Each configuration included 1000 games played by an n thread version against the 1 thread version. Games were played with white and black pieces by the versions with switching colors of the pieces after every game. For the 256 thread configuration, the Stockfish code was slightly updated to allow such a configuration (the standard version allowed up to 128 threads). Time controls were 60 s for first 40 moves.

As a reference, Fig. 1 presents how the results changed for a configuration of an n-thread Stockfish against the 1 thread version over successive games played on the Intel Xeon Phi. The score is computed as follows from the point of view of the n-thread version:

$$\begin{aligned} s=\frac{1 \cdot n_{\text {wins}}+\frac{1}{2} \cdot n_{\text {draws}}}{n_{\text {wins}}+n_{\text {draws}}+n_{\text {losses}}} \end{aligned}$$
(1)

where: \(n_{\text {wins}}\) – number of wins, \(n_{\text {draws}}\) – number of draws, \(n_{\text {losses}}\) – number of losses for the n-thread version.

Fig. 1.
figure 1

Score of n-thread Stockfish against 1 thread Stockfish on Intel Xeon Phi x200

Tests were performed using tool cutechess-cli [4]. Firstly, tests were performed on the Intel Xeon Phi on how using particular cores affects performance. In one version, the application was instructed to use physical cores first. This was achieved with command taskset according to placement and identification of cores provided in file /proc/cpuinfo. In the other version, threads could use all available logical processors, no taskset command was used. Comparison of results for the Intel Xeon Phi and the two versions is shown in Fig. 2.

Fig. 2.
figure 2

How using taskset affects performance on Intel Xeon Phi x200

Following tests were performed with using physical cores first on the Intel Xeon Phi x200. Figure 3 presents numbers of games with a given result: win, loss or draw out of 1000 games played by each n thread version against the 1 thread version and the final scores for each version computed using Eq. 1. It can be seen that gain is visible up to and including 128 threads with a slight drop for 256 threads. The Stockfish code was modified (changed limits) to allow running on 256 threads as the original version limited the number to 128 threads.

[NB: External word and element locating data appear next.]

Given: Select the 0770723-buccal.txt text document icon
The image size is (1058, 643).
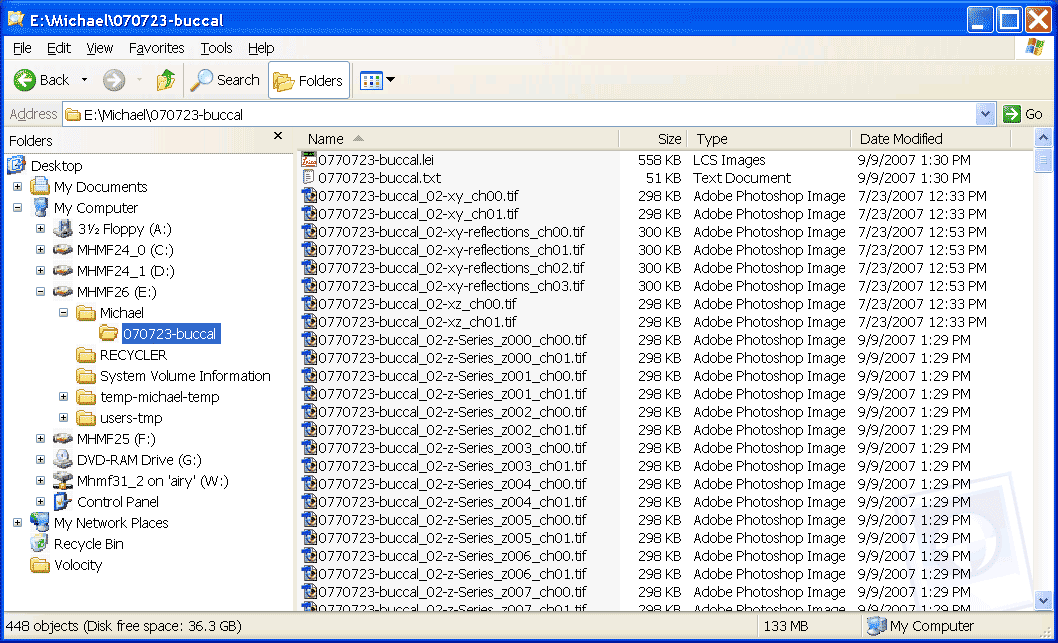Looking at the screenshot, I should pyautogui.click(x=309, y=178).
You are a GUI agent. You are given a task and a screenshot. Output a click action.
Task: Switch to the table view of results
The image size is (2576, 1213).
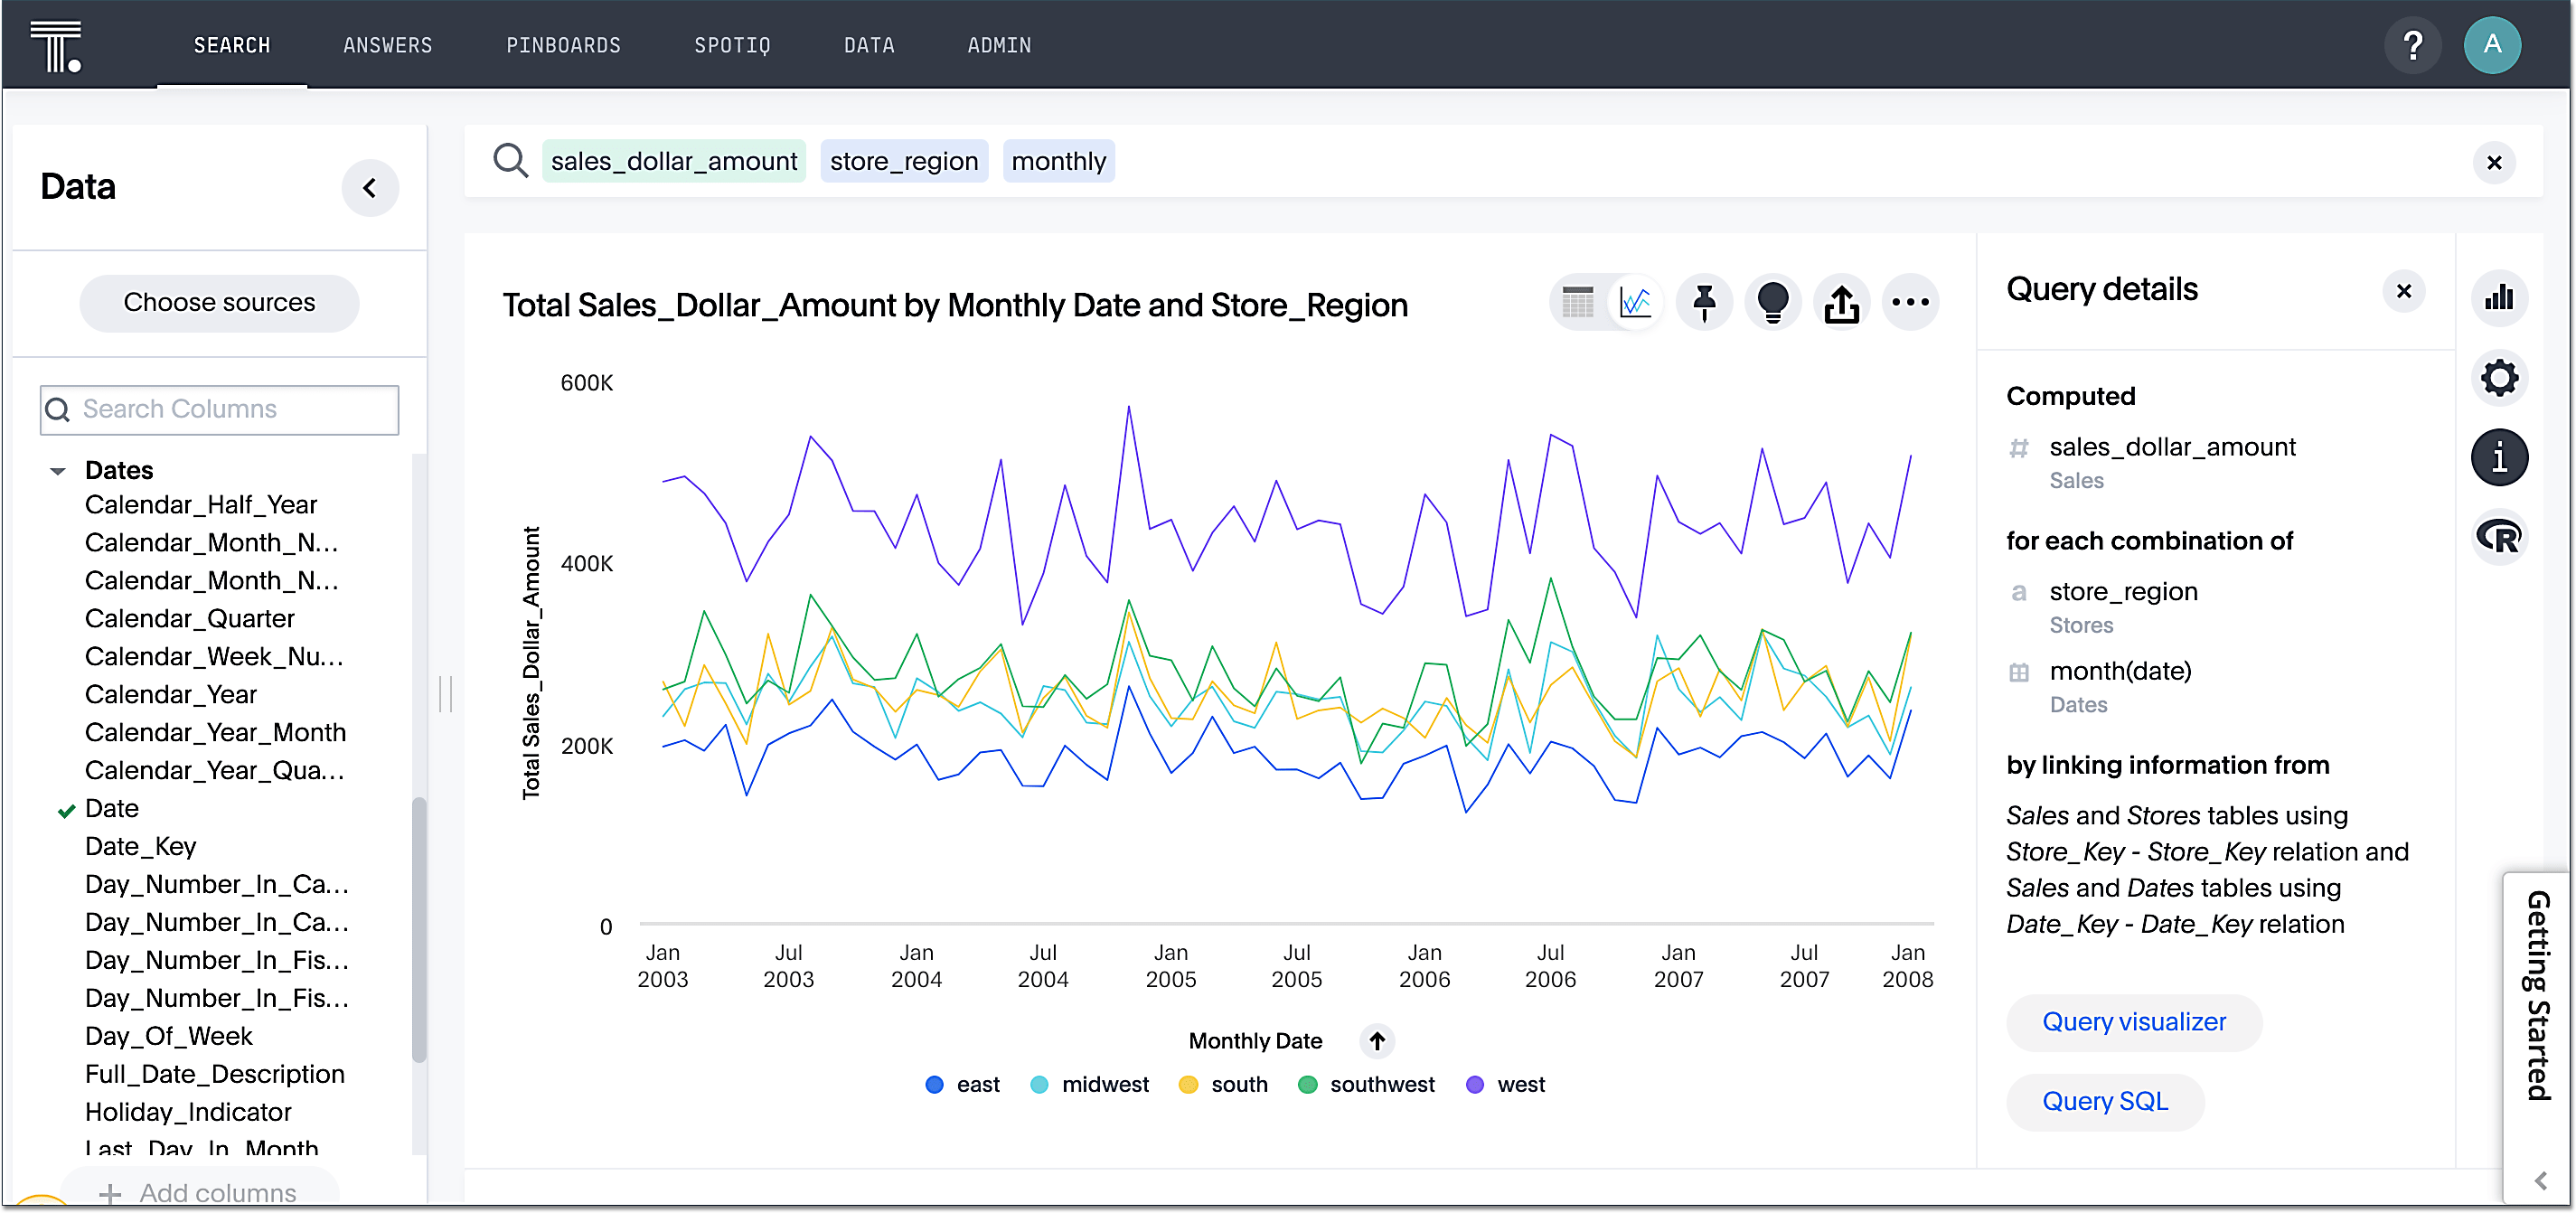point(1578,302)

Furthermore, analogous tests were performed for a workstation with 2 Intel Xeon E5-2680 v2 2.80 GHz CPUs with a total of 20 physical cores and 40 logical processors, available to the author. Numbers of particular results and final scores are shown in Fig. 4. For this configuration, best results were obtained for 16 threads with a slight drop for 40 threads.

Fig. 3.
figure 3

n thread Stockfish against 1 thread Stockfish on Intel Xeon Phi x200

Fig. 4.
figure 4

n thread Stockfish against 1 thread Stockfish on 2 x Intel Xeon E5-2680 v2

Fig. 5.
figure 5

Nodes/second processed on the testbed platforms

Apparently, better scalability for the Intel Xeon Phi stems from relatively lower performance of a single core and consequently better potential for improvement of the playing strength. This can be observed also for parallel computation of similarity measures between large vectors for which better speed-up compared to 1 core was observed for an Intel Xeon Phi coprocessor but final performance appeared to be similar for Intel Xeon Phi and two Intel Xeon CPUs [5].

Additionally, Stockfish was benchmarked for nodes/second processed for various numbers of threads involved. Results are shown in Fig. 5. The performance of a single Intel Xeon Phi core is lower than that of a single Intel Xeon processor core. For the maximum number of threads equal to the number of logical processors on both platforms, the theoretical performance of the Intel Xeon Phi is slightly larger. It should be noted though that this is more of a theoretical benchmark for performance of processing of this particular code.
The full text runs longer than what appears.